Explosions - Fluid Dynamics Explosion Animation

Much of the information presented on this page was derived from a paper by Gary D. Yngve, James F. O'Brien, and Jessica K. Hodgins. Their paper, entitled Animating Explosions is available online at http://www.gvu.gatech.edu/animation/Papers/yngve:2000:AE.pdf.

Motivation for using Fluid Dynamics

As stated by Gary Yngve, et al., "Explosions are among the most dramatic phenomena in nature." To model explosions appropriately, a physically-based system must be implemented. Although particle systems can often provide accurate and stunning results, they are still limited in their abilities. Particle systems ignore several key issues:

1. Explosions have a "shock wave" that behaves very uniquely, causing reflections, diffractions, and mergers of energy. These properties cannot be represented through particles.
2. Dust clouds often result from the blast of an explosion. Calculating the "dust cloud effect" is computationally difficult in a particle system.
3. The fireballs created with a particle system are typically spherical, rather than following the fluid dynamics model of real fire.
4. Particle systems do not easily allow for refraction of light due to the shock wave and heat associated with an explosion.
5. Particle systems work poorly among a large system of objects, such as buildings, mountains, or other natural environments.

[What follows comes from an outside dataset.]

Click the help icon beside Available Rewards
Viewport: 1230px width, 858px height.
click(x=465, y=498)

With all of the severe limitations of the particle system method, other options were investigated.

An empirical view of the blast wave was investigated next, which helped provide features like dust clouds and refraction of light to rendered scenes. However, the empirical view also maintains several problems. Damages and forces applied to objects in a scene are assumed to be universal over an entire surface, rather than centering on specific locations. Additionally, the reflected waves from the blast are ignored, which significantly limits the accuracy of the explosion from the perspective of physics. Therefore, the empirical view also yields artificial effects that leave the renderings inaccurate.

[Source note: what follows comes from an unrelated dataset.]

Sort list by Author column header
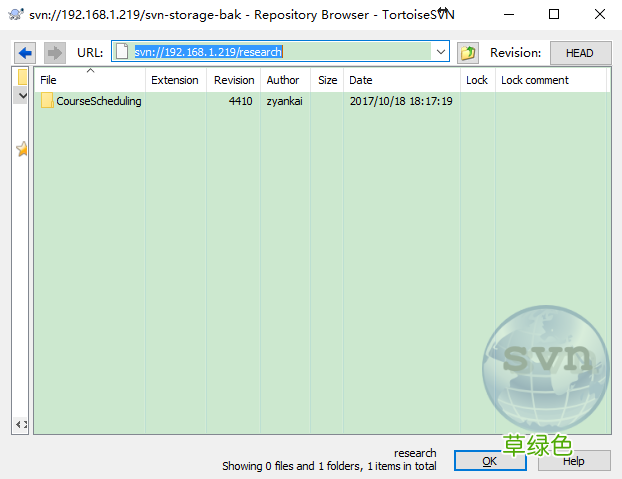The width and height of the screenshot is (622, 479). 283,80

Gary Yngve, et al., while working at the GVU Center and Georgia Tech's College of Computing, extended explosions in computer graphics with computational fluid dynamics "by modeling the pressure wave and the surrounding air as a fluid discretized over a three-dimensional rectilinear grid." A three-dimensional space was maintained, and key properties including density, fluid mass, pressure, velocity, temperature, and energy were maintained. Unlike the previous empirical and analytical views of a blast wave, they chose a fluid-based approach to modeling the wave. This technique seems to overcome the limitations of both previous approaches, and it is computationally acceptable.

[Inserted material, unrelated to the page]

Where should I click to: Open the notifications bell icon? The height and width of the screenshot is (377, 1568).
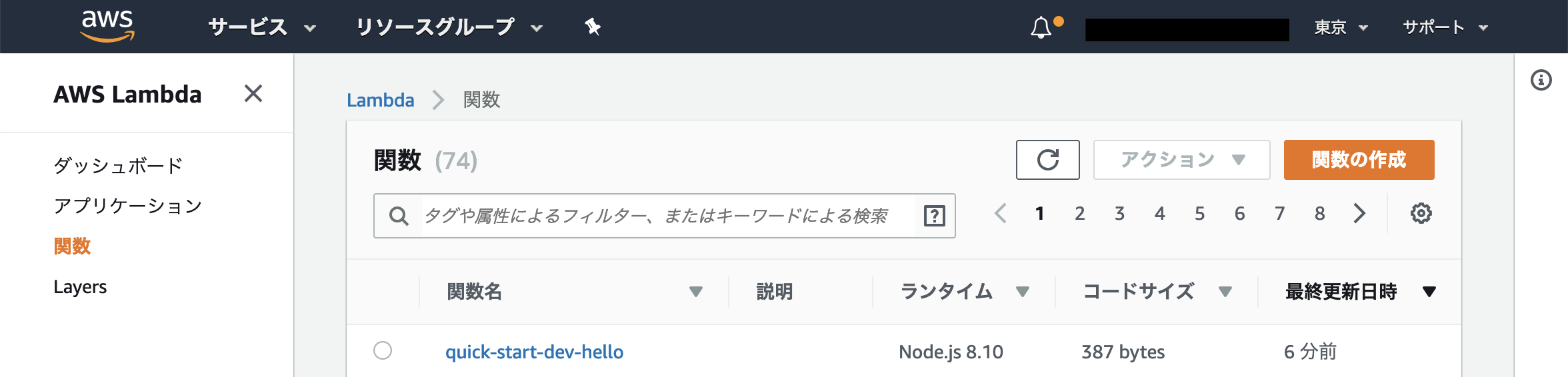[x=1041, y=28]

Graphics and Fluid Dynamics

Computational fluid dynamics (CFD) is an approach for simulating explosions that has gained wide acceptance recently, due to its potential for providing a much higher degree of accuracy in describing real world scenarios. One of its primary advantages is its ability to describe a model which will behave in a true-to-life manner without relying on drastic approximations and simplifications. This is not to say that these models are perfect however, as they are still subject to limitations inherent to the underlying physical sub-models and accuracy of the numerical method used. Additionally, properties of the CFD model are determined for the most part on empirical coefficients and values obtained through real world experimentation. Therefore in order to ensure an accurate model, values obtained through experimentation with the actual type of event being simulated should be used, which limits the applications of this approach. (2)

According to the generally accepted theory of CFD, fluids are modeled as a continuum. In other words, a fluid is defined by equations which describe its properties:

• density p (kg/m³)
• pressure P (N/m³)
• velocity v (m/s)
• temperature T (K)
• internal energy N (J/kg)
• total energy E = N + 1/2v ² (J/kg)

These properties and equations are evaluated on a continuous basis according to an Eulerian based definition, in which the equations apply to a region of space associated with the fluid, rather than to the fluid itself. Additional equations are needed relate to other physical properties of fluids, such as conservation of momentum, mass, and energy, its thermodynamic state, changes in the chemical equilibrium of the air, and effects related to dissociation and ionization.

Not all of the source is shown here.